Quote from @Tanya Maslach:
Hi all
Some context:
We have 1 LTR in Denver now, and reside there. We do NOT have a separate LLC for it. Taxes/Expense: flow through our personal taxes.
Questions:
a. We are about to buy properties in OH. Should we set up a simple LLC in Ohio? Or does it matter (can we create one in Colorado)?
b. What are cost and time effort for setting up an LLC for REI purposes? Curious to learn options for ease of set up and $ hard costs (Think about it like Tier 1, Tier 2, Tier 3, with Tier 1 being "just fine, it works" and Tier 3 being "Pro-Level with Pro Prices")
Thank you! HAPPY THANKSGIVING!
Tanya
Hi Tanya,
Great questions! Here’s some insight based on my experience:
Question A:
Since you live in California, it's important to know that California doesn't care where your property is located. As a resident, you'll still need to pay the $800 minimum annual franchise tax to the California Franchise Tax Board (FTB) for any LLC you own, even if it's set up in another state.
What I personally do is have a holding company (LLC) in California that owns my LLCs in other states where I invest. This setup ensures that I stay in compliance with California's FTB requirements. One of the biggest misunderstandings I see among real estate investors is thinking that setting up an LLC in another state allows them to avoid California's franchise tax. Unfortunately, that's not the case. If you live in California, the FTB still wants its $800 per LLC, no matter where your properties are.
Question B:
When it comes to setting up an LLC, here are three common approaches:
1. DIY Approach:
In most states, you can set up an LLC yourself for less than $100 in filing fees, depending on the state. However, you'll need to handle all the paperwork, figure out which forms to file, and stay on top of compliance requirements like annual reports. While this is the cheapest upfront option, mistakes can be costly. For example, failing to file a Business of Information (BOI) report correctly can result in penalties of $500 per day or even up to one year in jail if the filing is late.

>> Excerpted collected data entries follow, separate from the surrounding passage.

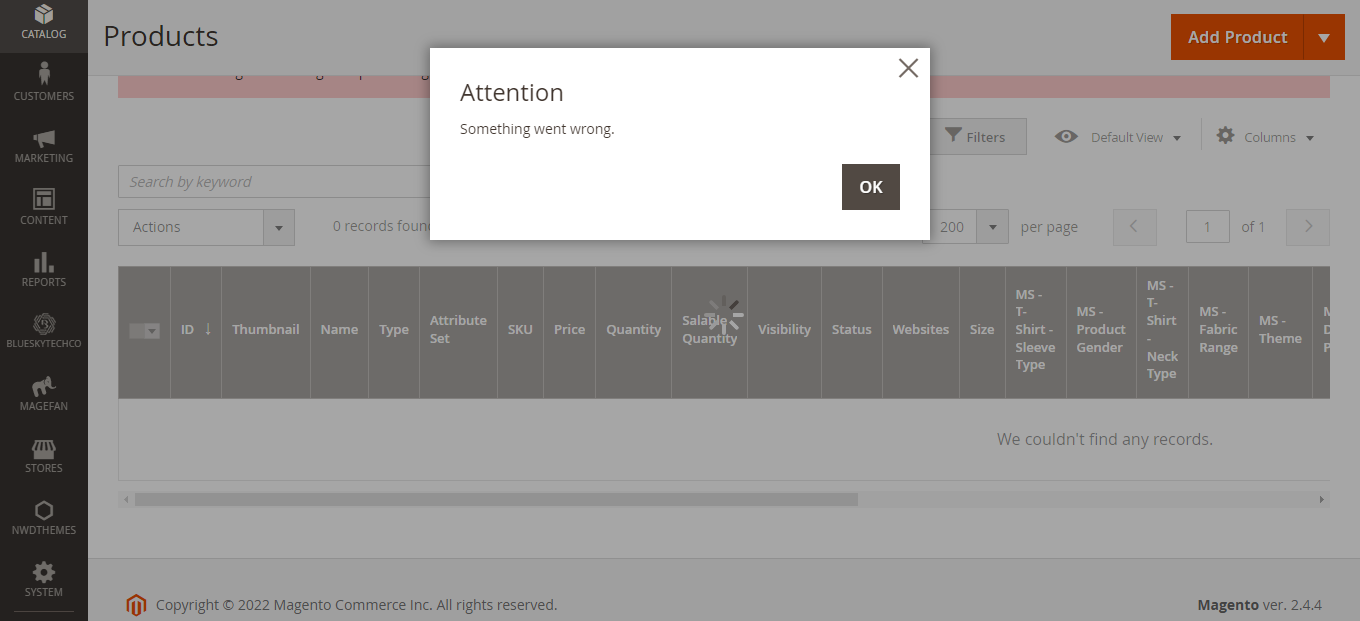The image size is (1360, 621).
Task: Select the System sidebar icon
Action: click(x=44, y=577)
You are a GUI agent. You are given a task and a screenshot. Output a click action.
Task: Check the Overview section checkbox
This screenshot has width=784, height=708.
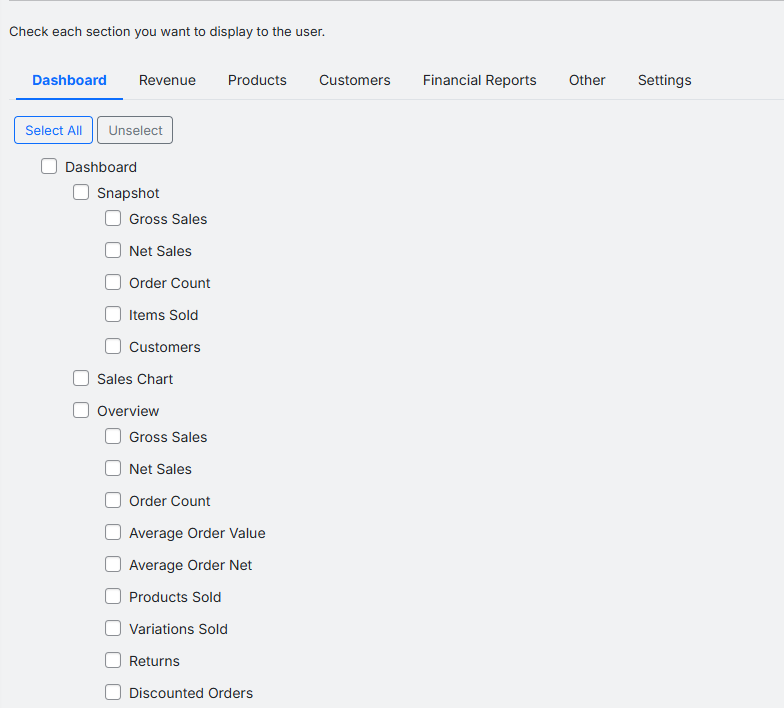coord(81,411)
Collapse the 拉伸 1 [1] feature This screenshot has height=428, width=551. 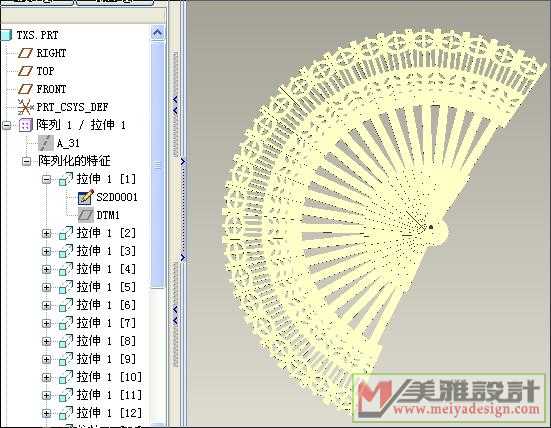pos(46,180)
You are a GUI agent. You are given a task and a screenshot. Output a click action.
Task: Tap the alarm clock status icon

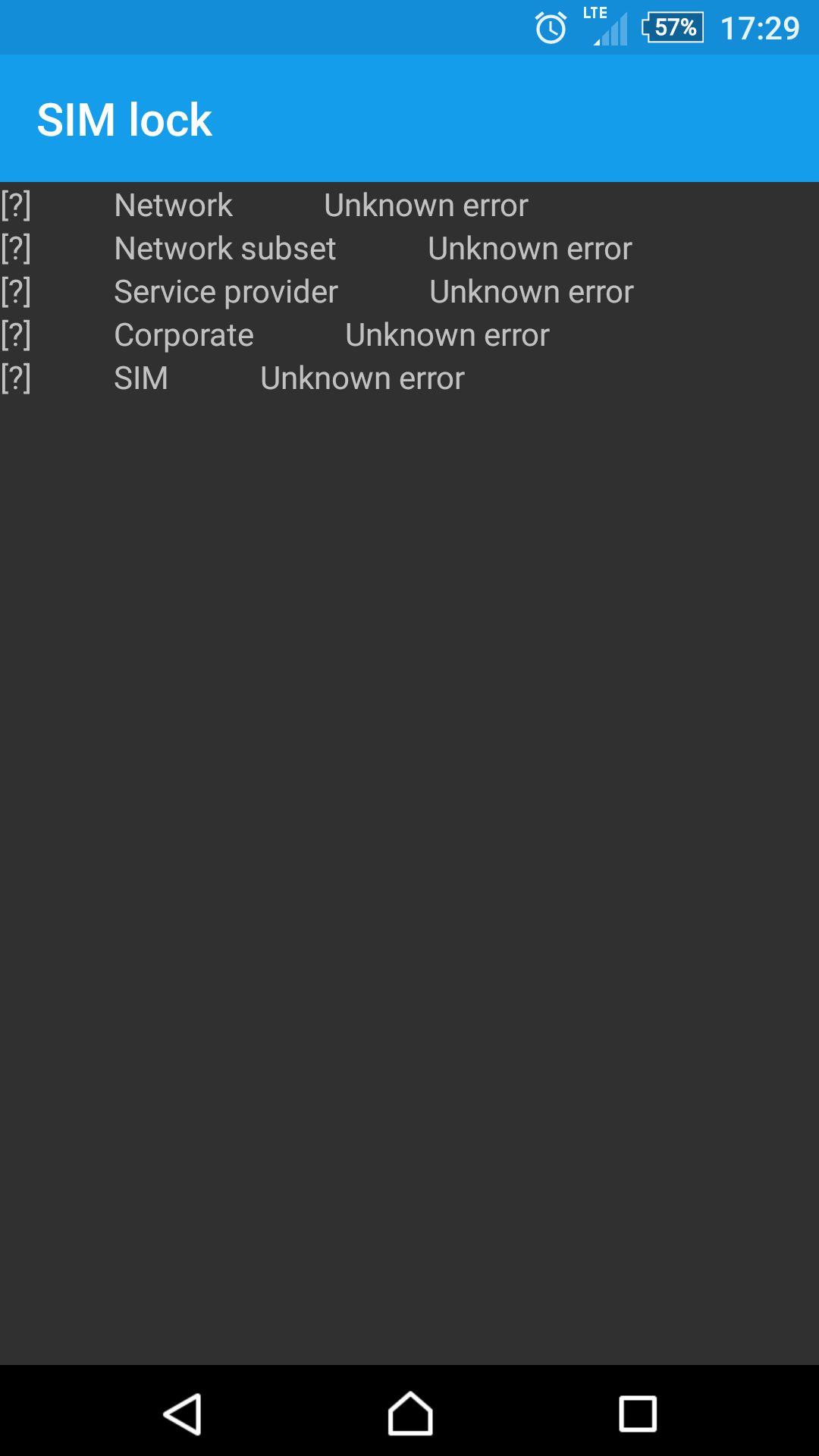551,28
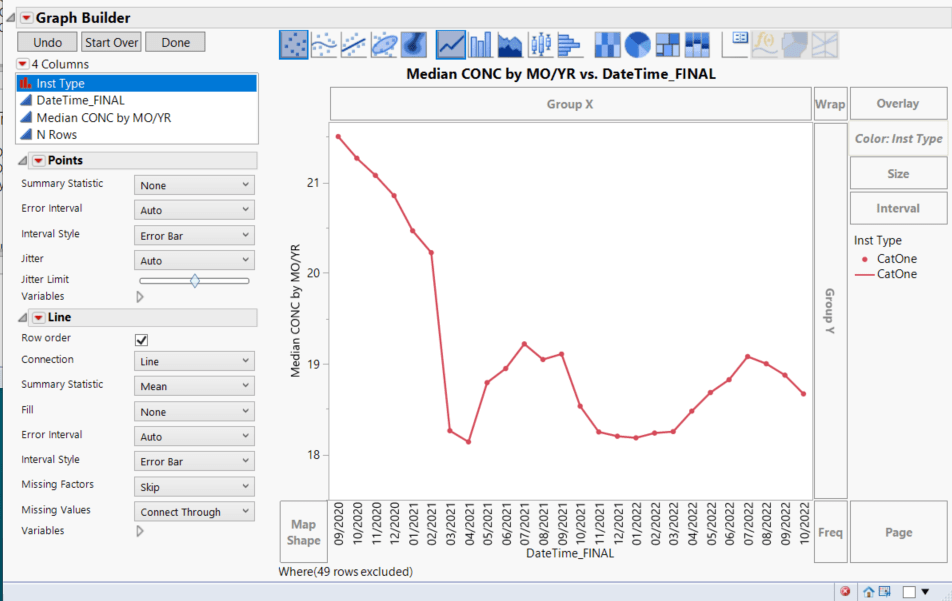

2. LegalZoom or Similar Services:
LegalZoom can help create an LLC for about $600. They'll handle setting up your legal entity and obtaining your EIN (Employer Identification Number). However, they charge extra for things like the Statement of Information (SOI), which costs $75, and the BOI report, which costs $90. While this is a convenient option, the downside is that they don't offer any advice—legal, tax, or business-related. Their role is purely administrative, so if you file incorrectly or choose the wrong entity type, you're on your own.
3. Hiring a Lawyer or CPA (White-Glove Service):
This is the most comprehensive option, with costs ranging from $1,000 to $3,000. A lawyer or CPA will handle all the filings for you, including obtaining your EIN, filing the SOI and BOI, and ensuring compliance with the California FTB. They also provide guidance on entity selection, tax strategies, and long-term planning, which can save you money and trouble in the long run. While this is the most expensive option, it minimizes the risk of costly mistakes and ensures you’re getting tailored advice.
If you’re confident in handling the process, the DIY approach can save you money. But if you’re unsure about compliance or plan to scale your real estate portfolio, I’d recommend consulting a CPA or attorney to avoid costly mistakes.